While the kit is geared toward hobbyists, the chemical tools and techniques of molecular gastronomy are being used on larger scales. High-end chef Homaro Cantu, for example, believes that spreading chemical techniques to create flavors will decentralize food production and enable us to reconceptualize what food is. Put differently, he argues that flavoring techniques will allow us to produce and eat a huge variety of processed algae.
We’ve been trying to incorporate food from the green world, and started growing microalgae. You can get 10,000 to 30,000 gallons of algae per acre. It can be grown in salt or fresh water, in a whole variety of temperatures.... Let’s say you have a food printer and eight cartridges, and grow eight crops [of algae] on the roof, and that’s all you need to replicate any food product you can imagine, from mom’s apple pie to a cheeseburger with French fries. That would decentralize the food structure, and you’d know exactly where your food comes from.

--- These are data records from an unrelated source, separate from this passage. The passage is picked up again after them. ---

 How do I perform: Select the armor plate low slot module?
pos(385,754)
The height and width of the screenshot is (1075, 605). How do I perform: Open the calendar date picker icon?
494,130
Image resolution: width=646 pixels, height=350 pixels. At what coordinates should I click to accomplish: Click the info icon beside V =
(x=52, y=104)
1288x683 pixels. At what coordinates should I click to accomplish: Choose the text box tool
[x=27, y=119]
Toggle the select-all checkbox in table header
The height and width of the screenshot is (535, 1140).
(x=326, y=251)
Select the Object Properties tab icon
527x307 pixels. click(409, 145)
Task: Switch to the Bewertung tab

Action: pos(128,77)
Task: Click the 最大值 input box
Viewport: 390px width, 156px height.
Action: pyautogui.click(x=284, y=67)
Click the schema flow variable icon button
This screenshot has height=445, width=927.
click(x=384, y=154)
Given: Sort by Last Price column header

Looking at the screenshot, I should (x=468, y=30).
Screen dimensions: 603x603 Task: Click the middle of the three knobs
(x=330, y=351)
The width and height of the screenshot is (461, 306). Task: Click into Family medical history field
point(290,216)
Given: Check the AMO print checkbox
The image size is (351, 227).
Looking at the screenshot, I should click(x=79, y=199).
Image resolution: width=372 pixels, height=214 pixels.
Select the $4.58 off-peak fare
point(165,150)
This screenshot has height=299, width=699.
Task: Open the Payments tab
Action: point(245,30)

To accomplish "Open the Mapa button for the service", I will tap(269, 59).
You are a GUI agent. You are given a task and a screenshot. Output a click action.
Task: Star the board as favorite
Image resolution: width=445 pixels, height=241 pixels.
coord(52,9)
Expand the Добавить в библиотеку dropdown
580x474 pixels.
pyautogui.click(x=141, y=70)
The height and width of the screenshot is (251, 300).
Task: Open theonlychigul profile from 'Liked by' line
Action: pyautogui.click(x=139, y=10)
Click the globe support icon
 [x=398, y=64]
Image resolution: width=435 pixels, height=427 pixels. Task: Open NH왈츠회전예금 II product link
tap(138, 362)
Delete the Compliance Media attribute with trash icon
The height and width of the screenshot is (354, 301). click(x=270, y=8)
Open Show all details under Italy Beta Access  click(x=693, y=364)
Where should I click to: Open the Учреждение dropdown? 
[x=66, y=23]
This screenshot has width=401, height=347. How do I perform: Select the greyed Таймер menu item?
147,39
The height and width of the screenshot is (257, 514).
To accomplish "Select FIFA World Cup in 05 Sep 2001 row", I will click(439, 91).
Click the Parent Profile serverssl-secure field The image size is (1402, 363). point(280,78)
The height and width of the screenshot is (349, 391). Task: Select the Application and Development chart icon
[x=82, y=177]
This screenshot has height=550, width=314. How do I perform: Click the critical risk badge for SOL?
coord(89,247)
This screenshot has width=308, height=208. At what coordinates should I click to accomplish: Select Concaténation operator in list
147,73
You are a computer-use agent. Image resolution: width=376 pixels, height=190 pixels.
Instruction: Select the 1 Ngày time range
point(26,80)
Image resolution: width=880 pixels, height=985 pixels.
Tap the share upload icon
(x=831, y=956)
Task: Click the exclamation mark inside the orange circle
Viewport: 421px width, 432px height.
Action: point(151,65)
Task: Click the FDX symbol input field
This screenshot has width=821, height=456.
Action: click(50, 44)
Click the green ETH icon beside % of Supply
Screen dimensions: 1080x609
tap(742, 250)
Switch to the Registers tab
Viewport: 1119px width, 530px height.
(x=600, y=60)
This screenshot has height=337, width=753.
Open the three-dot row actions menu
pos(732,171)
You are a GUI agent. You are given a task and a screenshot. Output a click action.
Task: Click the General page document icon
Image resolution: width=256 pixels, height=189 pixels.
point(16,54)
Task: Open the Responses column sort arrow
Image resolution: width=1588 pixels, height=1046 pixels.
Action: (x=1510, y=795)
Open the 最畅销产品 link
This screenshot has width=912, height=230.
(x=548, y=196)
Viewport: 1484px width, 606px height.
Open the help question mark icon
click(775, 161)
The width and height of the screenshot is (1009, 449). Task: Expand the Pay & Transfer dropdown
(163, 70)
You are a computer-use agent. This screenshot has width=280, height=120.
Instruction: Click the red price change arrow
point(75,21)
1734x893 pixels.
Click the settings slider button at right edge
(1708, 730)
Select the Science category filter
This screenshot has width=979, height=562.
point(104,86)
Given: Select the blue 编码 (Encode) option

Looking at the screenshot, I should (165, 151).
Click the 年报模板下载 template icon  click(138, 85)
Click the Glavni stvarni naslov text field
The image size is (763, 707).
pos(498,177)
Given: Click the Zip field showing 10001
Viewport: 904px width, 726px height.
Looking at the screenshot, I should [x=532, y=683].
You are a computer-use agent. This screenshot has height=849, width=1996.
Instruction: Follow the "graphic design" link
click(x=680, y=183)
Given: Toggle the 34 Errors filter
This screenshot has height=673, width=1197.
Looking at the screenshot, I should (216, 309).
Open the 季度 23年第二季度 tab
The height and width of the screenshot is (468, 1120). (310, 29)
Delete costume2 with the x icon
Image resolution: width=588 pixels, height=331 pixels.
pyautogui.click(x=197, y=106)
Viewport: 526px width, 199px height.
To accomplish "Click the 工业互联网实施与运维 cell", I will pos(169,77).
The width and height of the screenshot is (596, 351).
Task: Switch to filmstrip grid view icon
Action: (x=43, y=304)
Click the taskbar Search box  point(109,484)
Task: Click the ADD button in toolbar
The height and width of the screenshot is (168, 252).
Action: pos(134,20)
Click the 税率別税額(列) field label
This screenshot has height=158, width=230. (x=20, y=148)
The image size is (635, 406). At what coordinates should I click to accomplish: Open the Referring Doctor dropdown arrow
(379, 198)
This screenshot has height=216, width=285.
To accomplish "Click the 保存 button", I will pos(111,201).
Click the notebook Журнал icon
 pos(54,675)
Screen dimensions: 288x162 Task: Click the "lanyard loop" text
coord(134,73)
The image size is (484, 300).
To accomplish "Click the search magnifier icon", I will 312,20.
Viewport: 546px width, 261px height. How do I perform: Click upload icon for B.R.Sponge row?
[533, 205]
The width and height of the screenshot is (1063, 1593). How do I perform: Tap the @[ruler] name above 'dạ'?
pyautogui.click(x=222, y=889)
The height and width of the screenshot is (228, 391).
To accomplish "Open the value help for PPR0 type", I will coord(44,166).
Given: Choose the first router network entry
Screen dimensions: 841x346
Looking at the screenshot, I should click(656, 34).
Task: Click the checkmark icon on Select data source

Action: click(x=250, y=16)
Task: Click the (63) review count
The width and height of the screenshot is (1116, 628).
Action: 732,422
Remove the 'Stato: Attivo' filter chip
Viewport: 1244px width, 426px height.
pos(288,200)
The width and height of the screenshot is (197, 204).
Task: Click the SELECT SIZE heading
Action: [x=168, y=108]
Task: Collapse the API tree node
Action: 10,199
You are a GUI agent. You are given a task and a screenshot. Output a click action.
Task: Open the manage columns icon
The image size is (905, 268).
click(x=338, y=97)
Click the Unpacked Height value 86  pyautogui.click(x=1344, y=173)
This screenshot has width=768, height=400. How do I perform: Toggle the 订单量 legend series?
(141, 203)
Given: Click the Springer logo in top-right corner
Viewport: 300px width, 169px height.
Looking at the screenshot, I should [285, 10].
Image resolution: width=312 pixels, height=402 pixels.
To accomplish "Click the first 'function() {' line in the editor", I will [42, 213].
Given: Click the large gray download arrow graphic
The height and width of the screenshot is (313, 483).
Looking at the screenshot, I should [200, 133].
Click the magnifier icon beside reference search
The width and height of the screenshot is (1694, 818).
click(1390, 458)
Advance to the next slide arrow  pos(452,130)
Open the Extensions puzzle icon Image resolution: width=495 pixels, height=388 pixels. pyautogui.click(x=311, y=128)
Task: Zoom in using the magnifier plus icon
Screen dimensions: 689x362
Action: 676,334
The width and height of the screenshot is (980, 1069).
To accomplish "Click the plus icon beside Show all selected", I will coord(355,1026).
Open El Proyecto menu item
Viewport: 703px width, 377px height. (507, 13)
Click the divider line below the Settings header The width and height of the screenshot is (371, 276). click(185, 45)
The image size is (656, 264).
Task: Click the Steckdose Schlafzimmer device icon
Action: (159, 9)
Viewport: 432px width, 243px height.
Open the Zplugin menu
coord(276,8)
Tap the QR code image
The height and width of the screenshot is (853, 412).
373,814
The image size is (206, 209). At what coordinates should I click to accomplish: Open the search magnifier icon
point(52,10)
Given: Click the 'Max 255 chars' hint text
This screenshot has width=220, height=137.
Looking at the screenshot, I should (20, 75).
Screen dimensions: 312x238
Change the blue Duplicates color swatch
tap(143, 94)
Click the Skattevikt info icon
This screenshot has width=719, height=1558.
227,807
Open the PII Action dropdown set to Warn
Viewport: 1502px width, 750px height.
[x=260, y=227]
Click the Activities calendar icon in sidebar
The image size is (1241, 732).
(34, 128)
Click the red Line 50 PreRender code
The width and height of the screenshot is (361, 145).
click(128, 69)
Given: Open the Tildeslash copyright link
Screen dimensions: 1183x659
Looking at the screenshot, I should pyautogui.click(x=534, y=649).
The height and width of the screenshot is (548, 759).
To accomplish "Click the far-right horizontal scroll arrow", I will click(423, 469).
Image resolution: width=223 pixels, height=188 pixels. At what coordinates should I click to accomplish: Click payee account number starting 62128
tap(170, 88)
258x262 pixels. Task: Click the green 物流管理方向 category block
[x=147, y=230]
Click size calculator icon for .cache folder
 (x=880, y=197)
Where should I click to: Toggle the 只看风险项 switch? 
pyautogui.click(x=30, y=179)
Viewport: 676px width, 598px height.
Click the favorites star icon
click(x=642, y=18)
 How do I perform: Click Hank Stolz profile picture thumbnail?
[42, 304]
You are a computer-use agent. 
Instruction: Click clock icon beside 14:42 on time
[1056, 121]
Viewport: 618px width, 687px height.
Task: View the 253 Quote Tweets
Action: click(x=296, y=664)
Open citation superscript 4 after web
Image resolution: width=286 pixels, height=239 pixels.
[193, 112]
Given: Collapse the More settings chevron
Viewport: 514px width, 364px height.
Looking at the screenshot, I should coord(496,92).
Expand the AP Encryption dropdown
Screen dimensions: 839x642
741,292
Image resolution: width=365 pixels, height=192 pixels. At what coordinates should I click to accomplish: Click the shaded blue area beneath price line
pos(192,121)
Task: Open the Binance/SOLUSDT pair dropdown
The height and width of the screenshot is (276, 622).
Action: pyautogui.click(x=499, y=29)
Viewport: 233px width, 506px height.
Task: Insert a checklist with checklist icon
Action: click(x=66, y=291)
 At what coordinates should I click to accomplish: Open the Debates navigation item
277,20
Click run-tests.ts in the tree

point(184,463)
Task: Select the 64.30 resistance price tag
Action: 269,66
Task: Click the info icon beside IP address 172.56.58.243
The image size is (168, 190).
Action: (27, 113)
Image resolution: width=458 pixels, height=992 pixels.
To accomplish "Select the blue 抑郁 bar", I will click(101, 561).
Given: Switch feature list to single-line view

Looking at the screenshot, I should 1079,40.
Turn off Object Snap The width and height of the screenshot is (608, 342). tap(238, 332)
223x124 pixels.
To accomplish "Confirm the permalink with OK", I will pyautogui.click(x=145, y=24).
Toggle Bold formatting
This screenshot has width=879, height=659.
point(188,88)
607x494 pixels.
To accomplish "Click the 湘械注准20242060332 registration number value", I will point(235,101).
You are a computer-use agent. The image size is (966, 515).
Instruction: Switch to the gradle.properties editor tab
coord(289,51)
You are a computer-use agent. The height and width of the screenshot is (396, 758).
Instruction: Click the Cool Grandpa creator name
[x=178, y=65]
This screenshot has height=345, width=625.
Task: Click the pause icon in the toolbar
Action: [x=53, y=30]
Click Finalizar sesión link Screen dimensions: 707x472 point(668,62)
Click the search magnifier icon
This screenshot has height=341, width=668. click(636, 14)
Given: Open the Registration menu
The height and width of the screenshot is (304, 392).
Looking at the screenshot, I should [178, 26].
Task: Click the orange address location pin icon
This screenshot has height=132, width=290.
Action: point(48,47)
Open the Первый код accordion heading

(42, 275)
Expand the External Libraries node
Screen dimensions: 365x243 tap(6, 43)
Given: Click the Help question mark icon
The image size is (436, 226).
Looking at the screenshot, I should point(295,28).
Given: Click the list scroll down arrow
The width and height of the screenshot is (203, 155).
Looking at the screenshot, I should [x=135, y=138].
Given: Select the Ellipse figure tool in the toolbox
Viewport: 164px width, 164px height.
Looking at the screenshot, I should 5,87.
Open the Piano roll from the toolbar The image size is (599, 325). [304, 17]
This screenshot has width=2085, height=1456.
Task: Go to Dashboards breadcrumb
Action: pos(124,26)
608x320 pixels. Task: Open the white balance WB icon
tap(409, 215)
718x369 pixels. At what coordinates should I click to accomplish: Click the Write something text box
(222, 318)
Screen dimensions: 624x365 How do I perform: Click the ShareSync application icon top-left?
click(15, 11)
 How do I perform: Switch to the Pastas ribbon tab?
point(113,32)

Of course, the gap between a home chemistry kit and homemade algae french fries is enormous. And as interesting as Cantu's idea is, I'm not sure I totally buy into its feasibility--even in the long run. That said, I do buy into that the spread of little kitchen experiments can have long-range impacts. Indeed, as this excellent article on the microwbrewery Dogfish Head notes, the dramatic expansion of craft beers in recent years can be attributed, in large part, to early adopter home brewers pushing the envelope and creating new and unique recipes. Not only have home brewers created new products, but I think their bigger impact has been in gradually reintroducing complexity and creativity into beer, making what once seemed like experimental flavors become commonplace. Again, any major impact of molecular gastronomy is likely a ways off. But in the meantime, I'm looking forward to not just making homebrewed beer, but to experimenting with some home-based molecular gastronomy. (Found via.)